Last month, the National Science Foundation decided there was no safe way to repair Arecibo's support cables, which failed in August and again in November. The NSF determined it would be safer to take down the facility in a controlled demolition. However, before it could even schedule the decommission, the structure ultimately failed, sending the 900-ton platform suspended above the telescope's 1,000-foot dish crashing down.

"We are saddened by this situation but thankful that no one was hurt," said NSF Director Sethuraman Panchanathan in a statement. "Our focus is now on assessing the damage, finding ways to restore operations at other parts of the observatory, and working to continue supporting the scientific community and the people of Puerto Rico."

The NSF's initial assessment is that the tops of the support towers suspending the platform gave way. Indeed, before-and-after pictures (see above tweets) from meteorologist Deborah Martorell show the tops of the surrounding structures appear to have broken off. Another image shows the radio dish utterly destroyed. The NSF is still assessing how to clear the site safely.

__Given request A__: In the Arecibo passage, condense the paragraph that begins "The NSF's initial assessment" into a short bulleted list that keeps its main facts.
__Given request B__: According to the Arecibo passage, how much did the platform suspended above the dish weigh?
__Given request C__: Resume the Arecibo passage after its final sentence, adding a few sentences in the same style.
The data that follow were taken from a separate source.

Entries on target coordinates
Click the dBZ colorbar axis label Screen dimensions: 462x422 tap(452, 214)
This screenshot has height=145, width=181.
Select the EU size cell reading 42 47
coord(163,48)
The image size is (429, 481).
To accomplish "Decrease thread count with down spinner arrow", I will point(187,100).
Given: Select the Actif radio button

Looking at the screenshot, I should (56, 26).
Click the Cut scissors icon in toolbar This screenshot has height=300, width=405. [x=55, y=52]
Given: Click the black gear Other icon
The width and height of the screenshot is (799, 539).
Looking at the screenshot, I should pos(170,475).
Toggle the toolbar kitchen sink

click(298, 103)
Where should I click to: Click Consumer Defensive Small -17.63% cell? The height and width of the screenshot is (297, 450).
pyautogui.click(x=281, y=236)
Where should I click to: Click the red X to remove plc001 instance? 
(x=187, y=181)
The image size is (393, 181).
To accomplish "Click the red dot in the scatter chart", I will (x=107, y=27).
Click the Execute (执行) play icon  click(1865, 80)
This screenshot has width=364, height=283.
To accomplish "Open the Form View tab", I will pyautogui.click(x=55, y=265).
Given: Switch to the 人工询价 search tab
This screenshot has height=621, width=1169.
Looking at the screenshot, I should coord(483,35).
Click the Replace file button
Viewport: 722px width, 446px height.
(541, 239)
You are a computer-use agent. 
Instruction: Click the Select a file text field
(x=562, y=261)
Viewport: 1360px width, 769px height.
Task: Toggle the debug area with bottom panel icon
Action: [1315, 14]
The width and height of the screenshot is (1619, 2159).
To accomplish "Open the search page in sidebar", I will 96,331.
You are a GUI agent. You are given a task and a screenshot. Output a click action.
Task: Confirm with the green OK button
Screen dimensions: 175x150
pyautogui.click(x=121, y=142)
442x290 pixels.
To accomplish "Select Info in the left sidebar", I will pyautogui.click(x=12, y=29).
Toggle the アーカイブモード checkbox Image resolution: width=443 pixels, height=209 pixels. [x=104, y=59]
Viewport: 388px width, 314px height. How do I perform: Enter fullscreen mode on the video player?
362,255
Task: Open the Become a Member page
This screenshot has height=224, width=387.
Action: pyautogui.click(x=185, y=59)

__Task result A__:
- The NSF's initial assessment is that the tops of the support towers holding the platform gave way.
- Before-and-after pictures from meteorologist Deborah Martorell show the tops of the surrounding structures appear broken off.
- Another image shows the radio dish utterly destroyed.
- The NSF is still assessing how to clear the site safely.

__Task result B__: 900 tons.

__Task result C__:
The Arecibo Radio Observatory was a research facility designed for various astronomy tasks, including tracking asteroids, but is more famous for its SETI (Search for Extra-Terrestrial Intelligence) work. Its iconic features were made famous in the 90s by the observatory's several appearances in pop-culture media, including the GoldenEye film (1995) and video game (1997), the movies Species (1995) and Contact (1997), and an episode of the television series The X-Files (1994).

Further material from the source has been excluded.